[Opening Exercise material section]

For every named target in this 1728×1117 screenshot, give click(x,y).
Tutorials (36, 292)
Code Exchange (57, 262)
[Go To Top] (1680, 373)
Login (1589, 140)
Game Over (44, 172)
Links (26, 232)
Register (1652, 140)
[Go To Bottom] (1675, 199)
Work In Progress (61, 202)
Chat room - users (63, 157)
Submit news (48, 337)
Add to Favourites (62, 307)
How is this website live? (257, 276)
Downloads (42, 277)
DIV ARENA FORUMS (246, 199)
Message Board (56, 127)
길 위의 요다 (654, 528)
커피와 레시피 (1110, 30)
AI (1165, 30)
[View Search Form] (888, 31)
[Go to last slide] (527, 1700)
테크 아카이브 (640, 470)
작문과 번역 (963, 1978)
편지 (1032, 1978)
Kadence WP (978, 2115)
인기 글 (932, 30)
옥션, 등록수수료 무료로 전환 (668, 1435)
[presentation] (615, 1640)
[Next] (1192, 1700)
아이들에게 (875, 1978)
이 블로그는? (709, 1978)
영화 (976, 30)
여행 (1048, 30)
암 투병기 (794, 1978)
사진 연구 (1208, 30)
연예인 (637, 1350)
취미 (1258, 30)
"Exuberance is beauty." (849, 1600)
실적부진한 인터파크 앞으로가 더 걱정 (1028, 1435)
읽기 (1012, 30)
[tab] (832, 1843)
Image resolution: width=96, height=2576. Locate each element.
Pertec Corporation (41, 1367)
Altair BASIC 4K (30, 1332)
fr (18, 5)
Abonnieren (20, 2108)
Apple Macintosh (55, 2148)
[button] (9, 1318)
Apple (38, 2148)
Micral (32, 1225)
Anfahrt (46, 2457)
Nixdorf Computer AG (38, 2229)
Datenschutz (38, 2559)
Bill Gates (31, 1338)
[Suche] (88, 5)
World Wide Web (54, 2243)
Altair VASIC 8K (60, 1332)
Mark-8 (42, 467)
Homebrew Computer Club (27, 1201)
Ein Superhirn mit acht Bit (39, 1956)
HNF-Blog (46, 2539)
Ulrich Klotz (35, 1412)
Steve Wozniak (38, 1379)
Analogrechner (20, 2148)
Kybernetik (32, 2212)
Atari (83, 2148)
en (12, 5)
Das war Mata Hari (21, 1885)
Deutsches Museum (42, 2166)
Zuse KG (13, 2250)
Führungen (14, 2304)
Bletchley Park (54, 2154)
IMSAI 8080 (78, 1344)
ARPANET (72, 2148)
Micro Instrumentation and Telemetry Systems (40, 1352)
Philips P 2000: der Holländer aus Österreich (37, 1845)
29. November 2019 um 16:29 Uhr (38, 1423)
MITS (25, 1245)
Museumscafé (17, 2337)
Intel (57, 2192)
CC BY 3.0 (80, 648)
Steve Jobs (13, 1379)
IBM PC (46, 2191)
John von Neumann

[Closing Exercise material section]

Exercise description: Reproduce only what lies between the start of the listing above and the end of the line containing "Chat room - users (63, 157)", keeping every line exact.

Solution:
For every named target in this 1728×1117 screenshot, give click(x,y).
Tutorials (36, 292)
Code Exchange (57, 262)
[Go To Top] (1680, 373)
Login (1589, 140)
Game Over (44, 172)
Links (26, 232)
Register (1652, 140)
[Go To Bottom] (1675, 199)
Work In Progress (61, 202)
Chat room - users (63, 157)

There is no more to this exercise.